Hell Bent begins a few months after the ending of Ninth House. The Board of Lethe has settled the mess, hidden the bodies, invented a plausible story, and moved on. Everyone has moved on. Darlington is lost, after all. Life, and the secret world of the occult, must go on. Yet, Alex cannot forget, and she cannot move on. Dawes, the usual rule-following scholar, can’t either. And so, the two trudge through classes during the day, attend and oversee rituals, and secretly search for a way to enter Hell and retrieve Darlington, costs be damned.
Meanwhile, Alex’s messy past is catching up with her. A dreaded figure has reemerged, and it appears that he still has power and the ability to manipulate Alex, at least if she wants to keep her mother safe. Stuck in layers upon layers of a double life, Alex struggles with guilt and horror, with a certain desensitization, and with a secret temptation to let it all go, to be the fake happy student in this shimmering world, to pretend that nothing matters beyond classes and parties, to be innocent and free again. But knowledge once gained cannot be lost, enemies once gained cannot be deterred, and actions once taken cannot be undone.
While the first book was dense with meaning, tightly paced and organized, Hell Bent feels more lost. Alex is lost (we can argue that she always has been), and the events from the ending of Ninth House (a barely flickering memory that could really, really use a reminder prologue) have left a vacuum at Lethe. This has the feeling of a sequel, the verve tempered with searching, the balance of the story uneven, the pacing wildly oscillating between ideas and emotions that don’t quite tie together. We need Darlington back and we need Alex, a person not known for sentiments of guilt or chivalry, to suddenly change tactics, to be willing to risk herself. This new, strange softness that has emerged in the wake of tragedy hardly works with this fierce woman. But readers look the other way. We want Alex to go to Hell and back for her own redemption and for Darlington’s. After all, this rich boy with a foot in both worlds was part of the mystery and allure that made the first book so dynamically textured, so palpably emotional.

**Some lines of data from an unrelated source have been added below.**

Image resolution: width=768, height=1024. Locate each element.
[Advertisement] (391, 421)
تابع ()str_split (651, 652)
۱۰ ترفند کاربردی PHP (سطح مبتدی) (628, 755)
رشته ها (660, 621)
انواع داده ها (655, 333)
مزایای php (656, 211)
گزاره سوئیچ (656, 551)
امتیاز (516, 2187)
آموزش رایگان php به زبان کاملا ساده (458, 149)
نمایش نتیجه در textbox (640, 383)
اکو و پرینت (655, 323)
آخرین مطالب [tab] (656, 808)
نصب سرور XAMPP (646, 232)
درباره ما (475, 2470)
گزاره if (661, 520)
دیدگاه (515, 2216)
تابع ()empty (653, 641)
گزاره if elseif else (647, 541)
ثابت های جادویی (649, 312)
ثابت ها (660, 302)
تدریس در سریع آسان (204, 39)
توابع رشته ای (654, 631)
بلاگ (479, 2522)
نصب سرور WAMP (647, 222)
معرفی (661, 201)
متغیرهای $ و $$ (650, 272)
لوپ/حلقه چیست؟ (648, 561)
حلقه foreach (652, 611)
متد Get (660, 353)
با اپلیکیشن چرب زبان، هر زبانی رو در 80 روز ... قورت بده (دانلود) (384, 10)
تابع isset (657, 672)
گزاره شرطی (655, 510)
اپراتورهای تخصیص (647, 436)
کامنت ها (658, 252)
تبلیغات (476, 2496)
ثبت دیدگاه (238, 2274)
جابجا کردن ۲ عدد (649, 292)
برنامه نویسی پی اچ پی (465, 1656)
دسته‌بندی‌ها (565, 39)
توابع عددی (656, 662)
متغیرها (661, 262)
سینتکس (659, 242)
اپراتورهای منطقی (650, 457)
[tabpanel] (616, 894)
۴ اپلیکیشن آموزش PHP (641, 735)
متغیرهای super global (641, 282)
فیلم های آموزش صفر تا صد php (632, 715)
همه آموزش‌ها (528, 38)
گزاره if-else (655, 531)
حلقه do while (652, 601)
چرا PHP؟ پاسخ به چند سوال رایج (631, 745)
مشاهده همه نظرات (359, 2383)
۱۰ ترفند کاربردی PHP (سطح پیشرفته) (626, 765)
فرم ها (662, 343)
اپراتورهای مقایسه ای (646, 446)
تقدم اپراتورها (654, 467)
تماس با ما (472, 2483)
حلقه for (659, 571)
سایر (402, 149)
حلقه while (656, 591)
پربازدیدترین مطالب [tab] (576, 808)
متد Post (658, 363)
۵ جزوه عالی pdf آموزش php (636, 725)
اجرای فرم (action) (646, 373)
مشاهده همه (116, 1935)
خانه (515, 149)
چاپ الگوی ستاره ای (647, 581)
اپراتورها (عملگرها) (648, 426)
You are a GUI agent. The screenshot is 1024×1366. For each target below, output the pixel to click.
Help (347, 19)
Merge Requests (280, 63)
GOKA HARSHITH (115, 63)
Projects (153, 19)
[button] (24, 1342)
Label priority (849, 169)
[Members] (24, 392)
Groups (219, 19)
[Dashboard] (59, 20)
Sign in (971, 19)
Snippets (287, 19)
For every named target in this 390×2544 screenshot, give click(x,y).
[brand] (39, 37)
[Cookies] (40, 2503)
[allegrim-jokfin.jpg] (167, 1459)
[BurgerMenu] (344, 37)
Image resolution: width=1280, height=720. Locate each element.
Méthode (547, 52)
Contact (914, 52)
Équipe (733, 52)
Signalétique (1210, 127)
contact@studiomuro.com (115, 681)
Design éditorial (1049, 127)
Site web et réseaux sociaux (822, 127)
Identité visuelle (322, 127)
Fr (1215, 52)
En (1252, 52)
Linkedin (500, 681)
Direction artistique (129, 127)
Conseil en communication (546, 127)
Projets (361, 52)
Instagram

And so, yes, we accept that Alex needs to do some growing (or an about face) to get in gear for her next mission. But the mission itself is disorganized, and within the first forty pages of the books, a desperate Dawes and Alex are attempting an incredibly dangerous ritual with little preparation and no forethought. This rings true for Alex, who has always been suicidally inclined, but not the ever prepared, mark-all-the-steps Dawes.
This ritual gets the party started, though, and a glowing half-demon Darlington appears in the upper room of his mansion, cryptic and barely contained. The rest of the book oscillates between containing this monster version of Darlington, rescuing the human Darlington’s soul, dealing with a figure from Alex’s past, introducing a vampire into the drama, and dealing with a new overseer whose conservative nature is seriously ruining the rescue plan. More side characters become involved as Alex and Dawes build a map to the underworld and must confront the horrors of murder and the revelation of their darkest fears.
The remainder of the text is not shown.